* _EXERCISE DESCRIPTION_
Copy the stretch from the start of the material through the line containing "Action: click(x=331, y=376)", requests included, and multiply each coordinate in the answers by 1.05, rounding to whole numbers with halves going up. Leave the pictures out.

** START OF INFORMATION GIVEN **

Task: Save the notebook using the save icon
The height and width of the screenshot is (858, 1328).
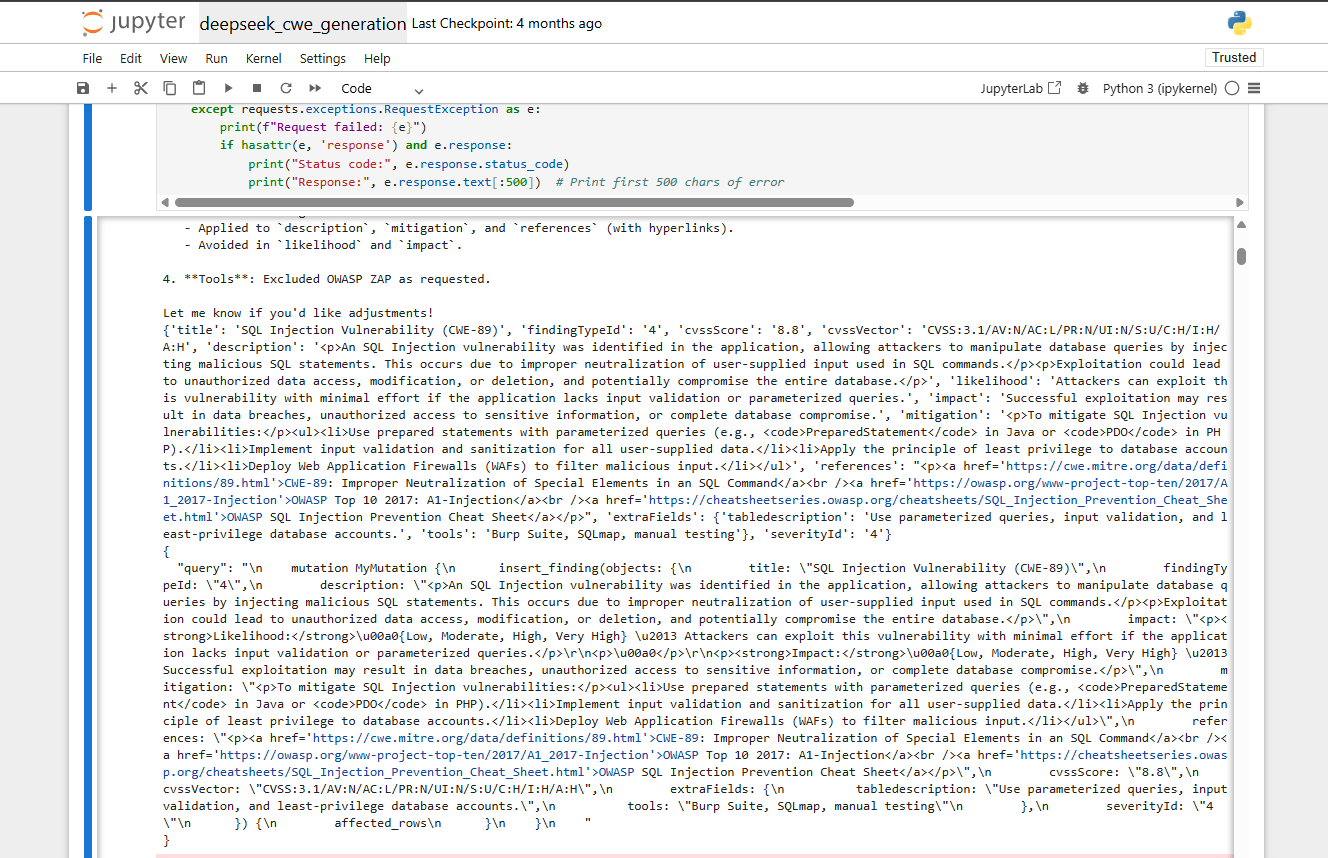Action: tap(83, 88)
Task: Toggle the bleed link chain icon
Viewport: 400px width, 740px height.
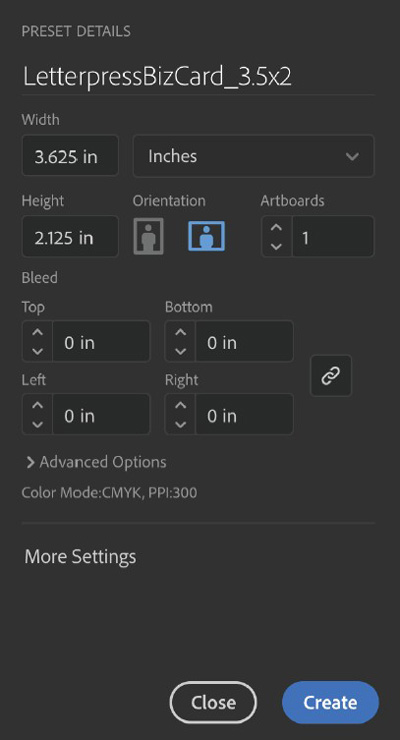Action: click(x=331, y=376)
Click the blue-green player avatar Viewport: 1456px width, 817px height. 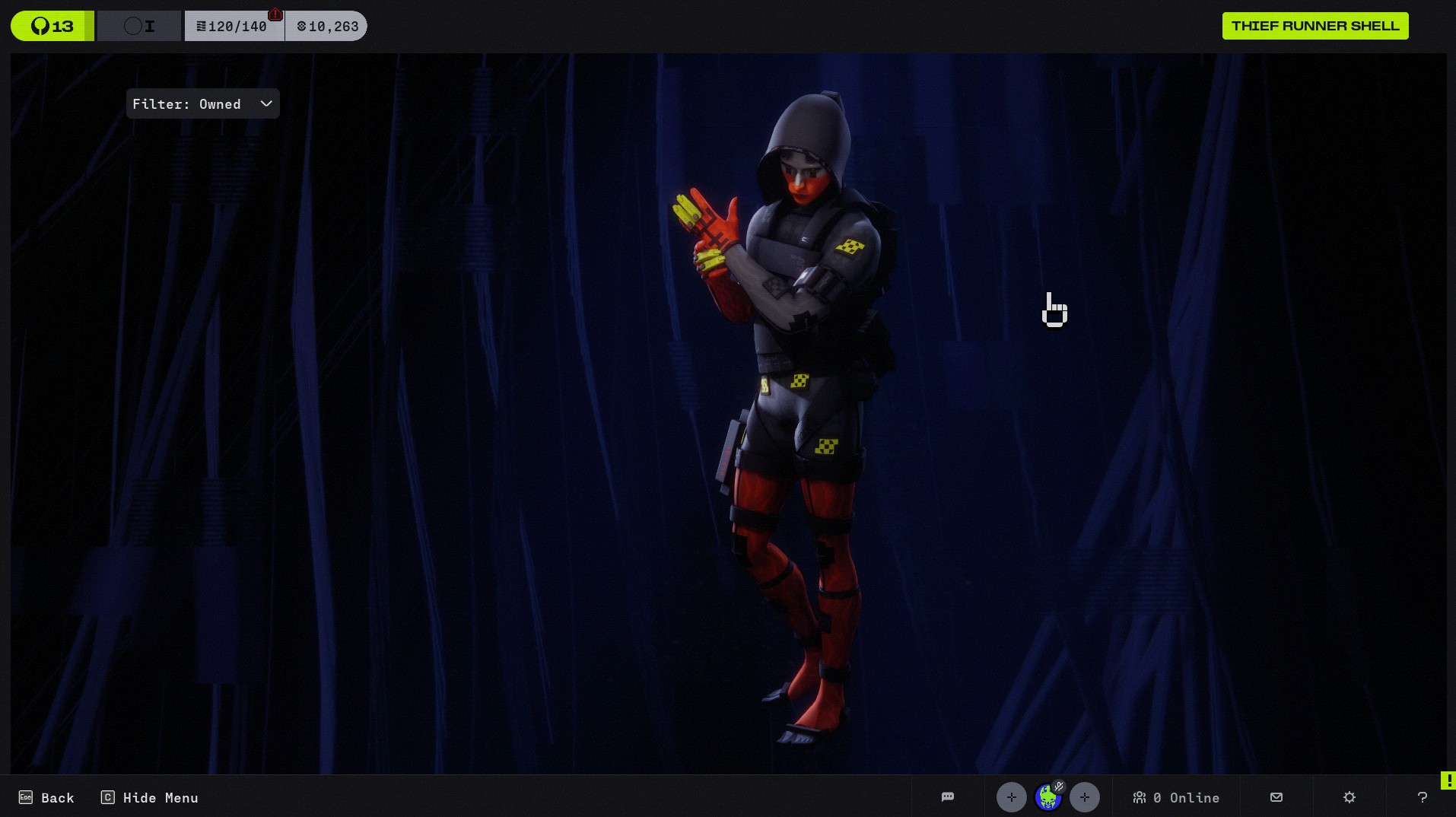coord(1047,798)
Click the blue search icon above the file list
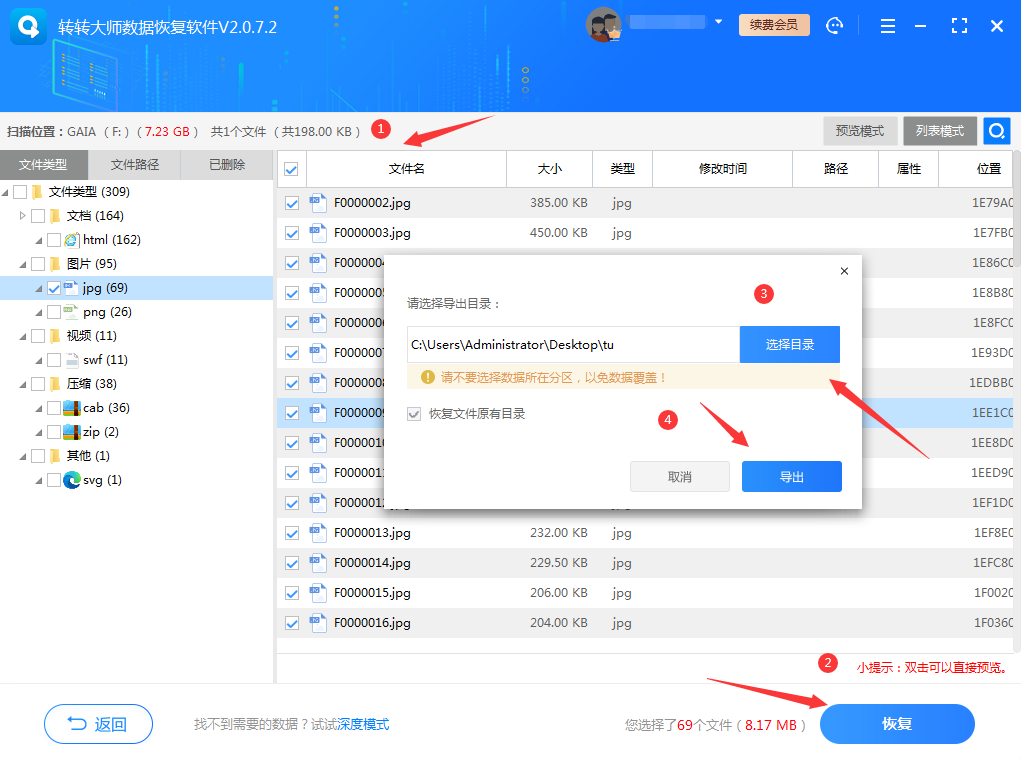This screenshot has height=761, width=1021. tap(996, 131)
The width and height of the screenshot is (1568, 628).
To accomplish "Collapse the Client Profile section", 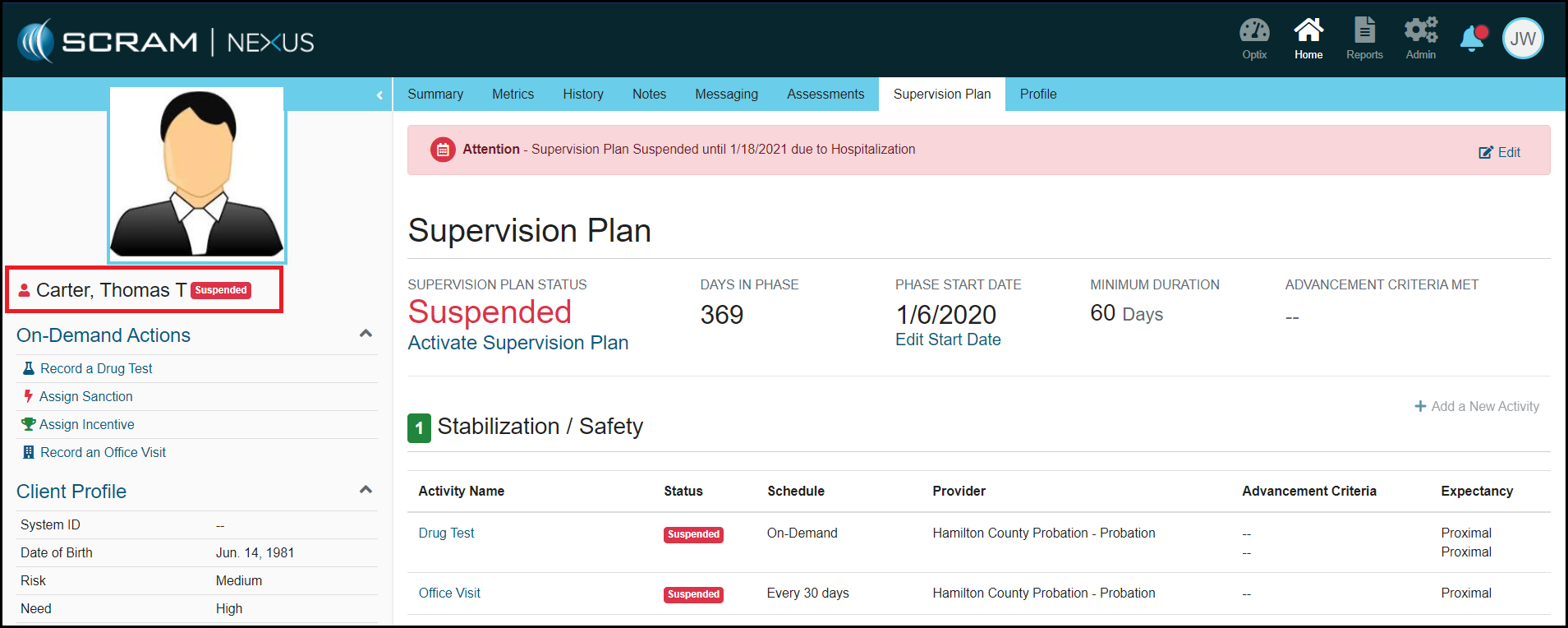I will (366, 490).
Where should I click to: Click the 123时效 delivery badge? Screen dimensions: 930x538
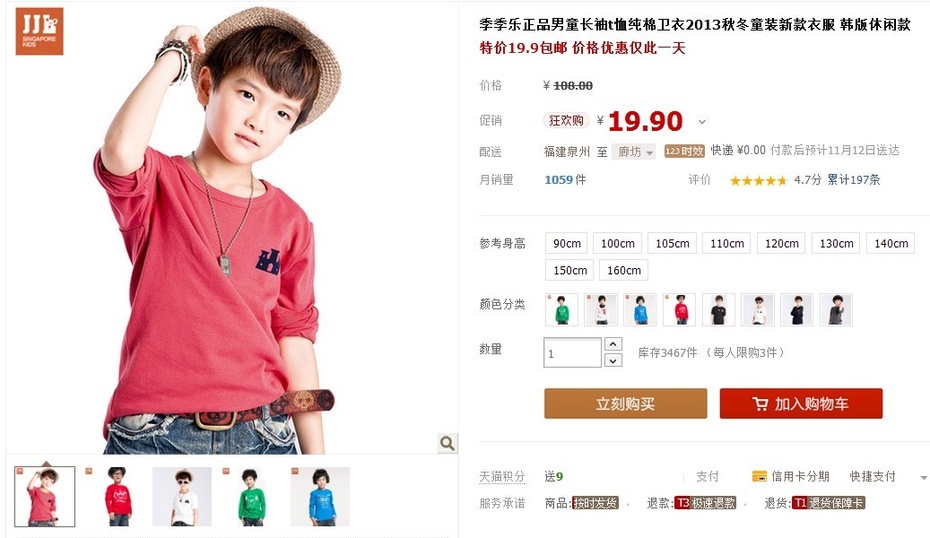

** END OF INFORMATION GIVEN **

* _TASK RESULT_
Task: Save the notebook using the save icon
The height and width of the screenshot is (858, 1328).
Action: tap(87, 92)
Task: Toggle the bleed link chain icon
Viewport: 400px width, 740px height.
Action: click(x=348, y=395)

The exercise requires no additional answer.